Treffsicher sind Hitchcock und andere auch nur in den Momenten, die der Westen aus eigener Erfahrung oder aus der Propaganda kannte: Unfreundliche Grenzer, omnipräsente Spione und gruselige Militärparaden. Ein wenig weiter wagten sich 1965 die Macher der Don-Camillo-Reihe im fünften und letzten Teil: Genosse Don Camillo.

Die kommunistische Partei der Po-Gemeinde verbrüdert sich mit einer Stadt am Don. Eine Delegation, in die sich auch der Pfarrer Don Camillo mogelt, fährt in die Ukraine, um die Verbrüderung mit Leben zu füllen. Einiges passt ins gewohnte Schema: Die italienische Delegation gerät in den Wechsel von Chruschtschow auf Breschnew, wird kaserniert und von Informationen abgeschnitten. Vor der Rückreise weiß der Geheimdienst sehr gut über das Treiben der Italiener am Don Bescheid.

Aber Regisseur Luigi Comencini zeigt mehr Liebe fürs Details. Sehr schön ist die missratene Verdi-Inszenierung, auch das Wettsaufen mit Wodka zeugt von Lokalkolorit. Doch am Ende ist auch in dem Film klar: Selbst die überzeugtesten Kommunisten brennen drauf, bloß wieder zurück in den Westen zu kommen.

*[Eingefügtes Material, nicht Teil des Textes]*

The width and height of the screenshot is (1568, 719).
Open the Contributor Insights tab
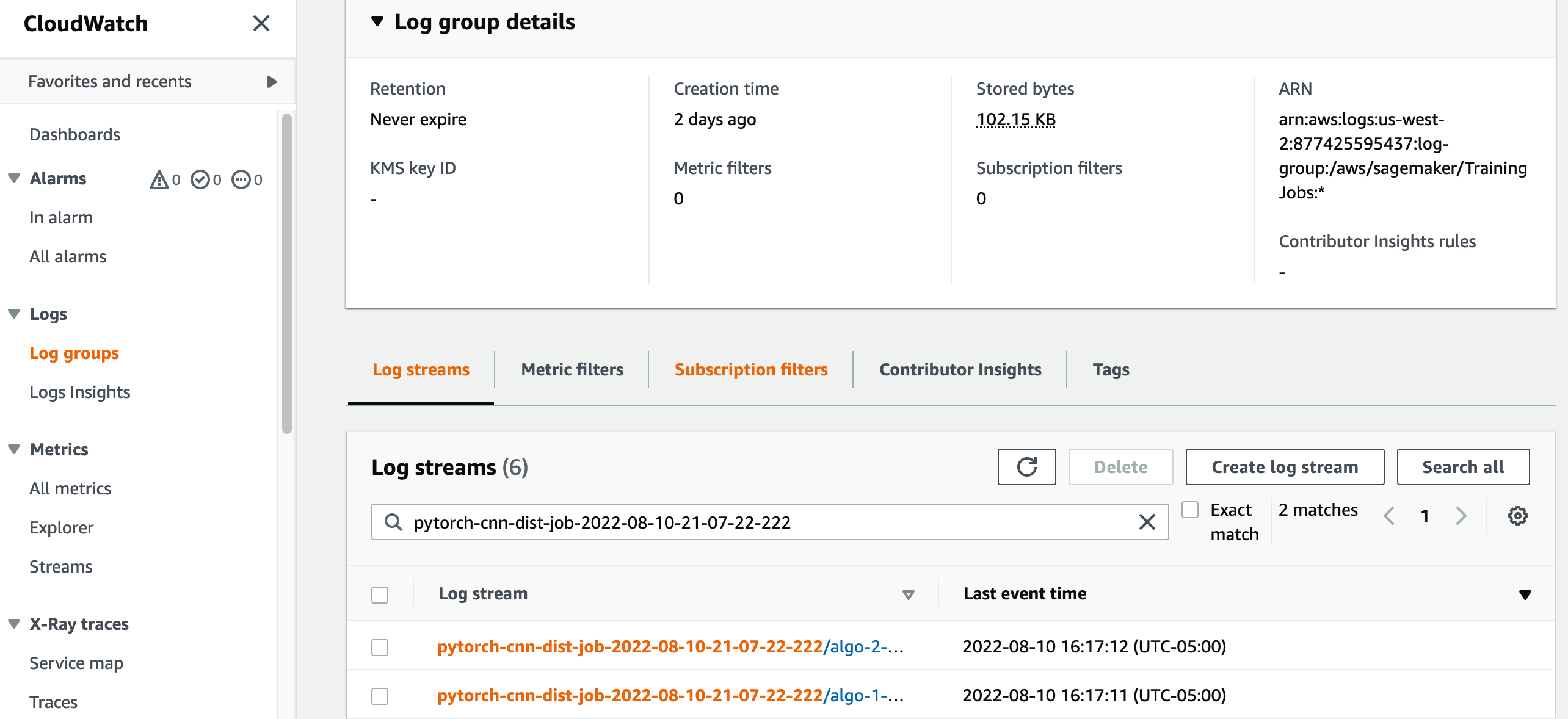(960, 369)
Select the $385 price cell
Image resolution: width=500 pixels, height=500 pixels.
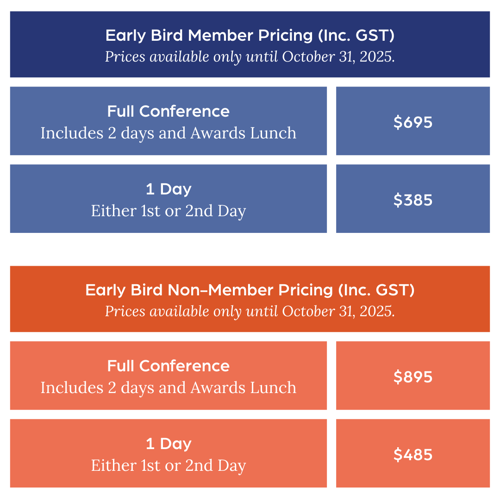click(413, 199)
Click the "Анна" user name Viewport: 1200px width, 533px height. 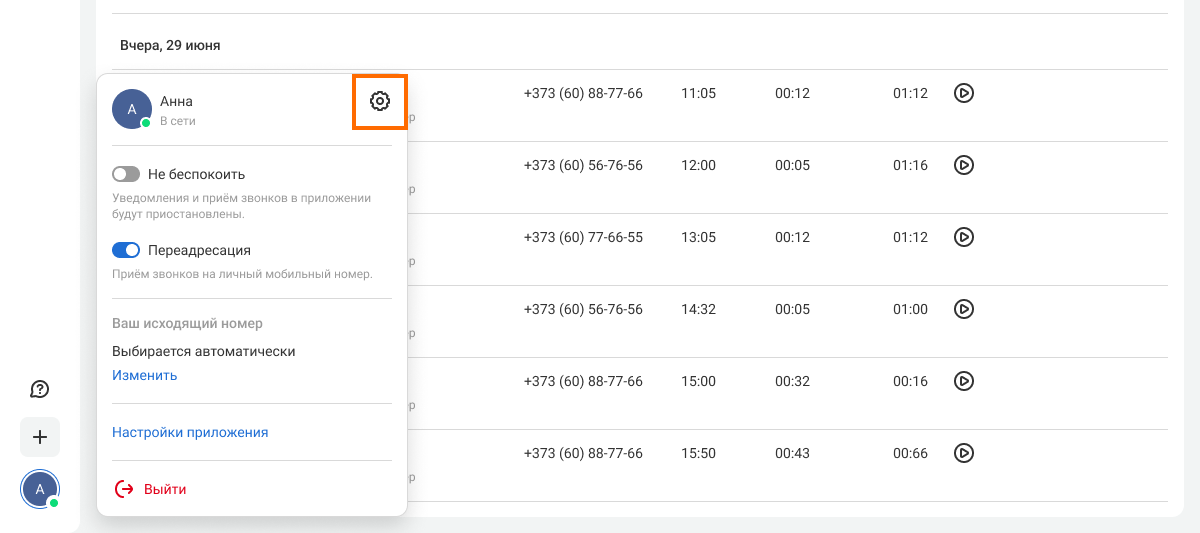point(176,101)
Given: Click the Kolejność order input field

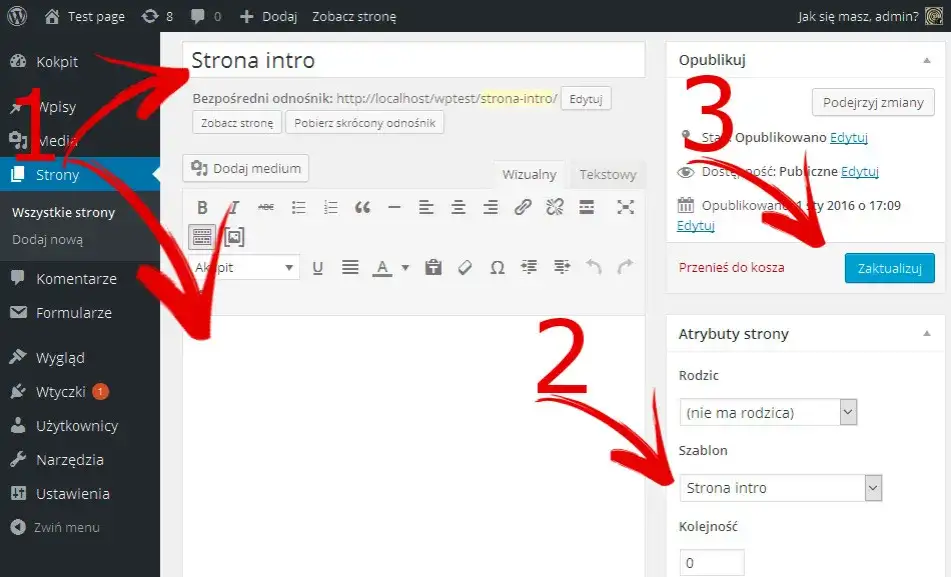Looking at the screenshot, I should (711, 562).
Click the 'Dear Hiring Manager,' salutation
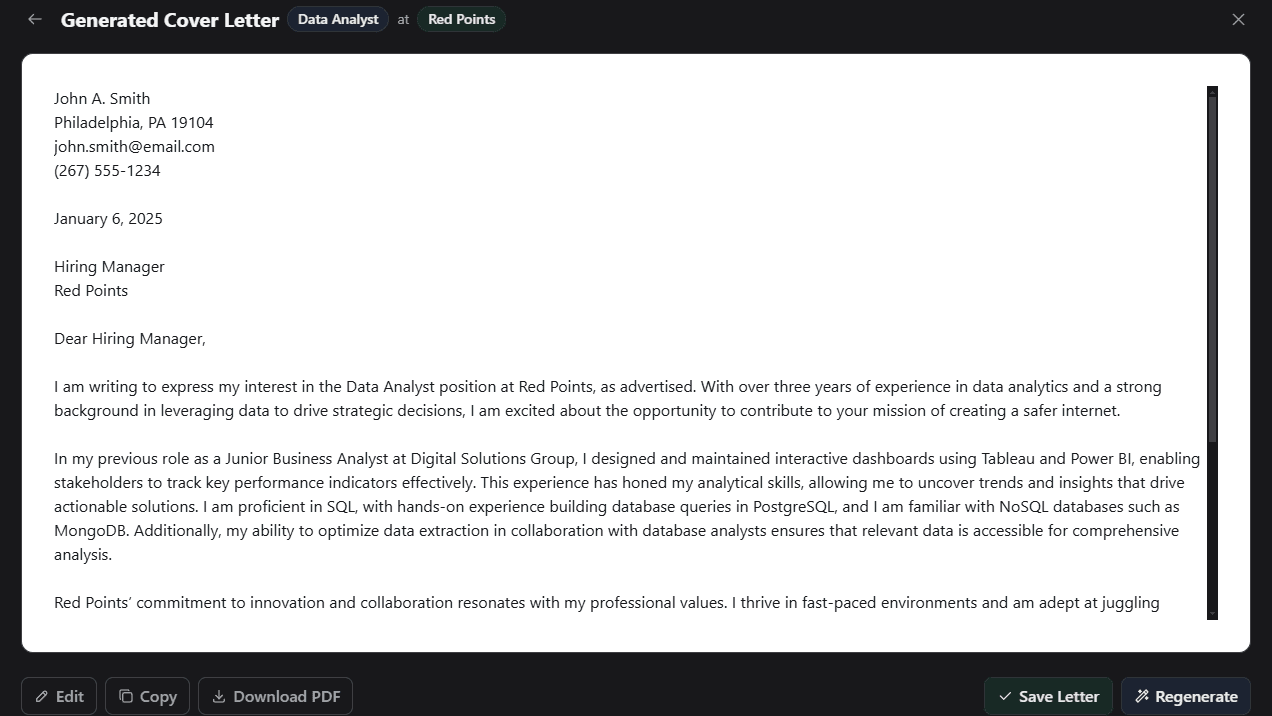 [x=130, y=338]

In der Reagan-Ära, Mitte der 80er eskalierte der Kalte Krieg noch einmal – auch im Film. In Rocky IV (1985) ist der russische Boxer eine Kampfmaschine, die vom Geheimdienst gelenkt wird und im Ring tötet. Die Leitmotive fehlendes Individuum, allmächtiger, böser Staat und rückhaltloser Fanatismus sind alle wieder zusammen.Russland besteht hier aus einer einsamen Hütte in Sibirien. Als Trainingsmöglichkeiten findet Rocky nur Holzhacken und Laufen durch den Schnee. Edel-Trash.

Ebenfalls 1985 erscheint Gotcha. Der amerikanische Student Jonathan verliebt sich in Paris, folgt der Frau nach Ost-Berlin und wird dort in eine Agentenaffäre verwickelt. Schöner Gag: Als ihm die wilde Flucht in den Westen letztlich gelingt, steht er vor einer Filiale von McDonalds und meint: „Endlich daheim!“

Gelungene Werke über den Osten sind selten. Der TV-Film „Der Boss aus dem Westen“ aus dem Jahr 1988 ist eine solche Ausnahme. Ein Industrieller hat eine Autopanne in Ost-Berlin, wird von einer Kranführerin abgeschleppt und verliebt sich in sie. Kranführerin sein zu müssen, ist eine Disziplinierung des Staates. Eigentlich will die Frau studieren, ist aber durch systemkritische Äußerungen aufgefallen. Wegen des Kontakts mit dem Boss aus dem Westen untersagt ihr der Staat nun eine Reise nach Westdeutschland zu ihrer sterbenden Großmutter. Erst als der Boss nachhilft, darf sie fahren.

Das Ambiente des Ostens stimmt in dem Film: der Mehltau, der auf der späten DDR liegt, die herunter gekommenen Siedlungen, das Klau-und-Tausch-Prinzip, das eine freie Wirtschaft ersetzt und das verletzte, aber immer noch vorhandene Selbstbewusstsein der Menschen vor Ort nehmen Erfahrungen vorweg, die Besserwessis und Jammerossis zwei Jahre später im realen Leben miteinander zu machen hatten.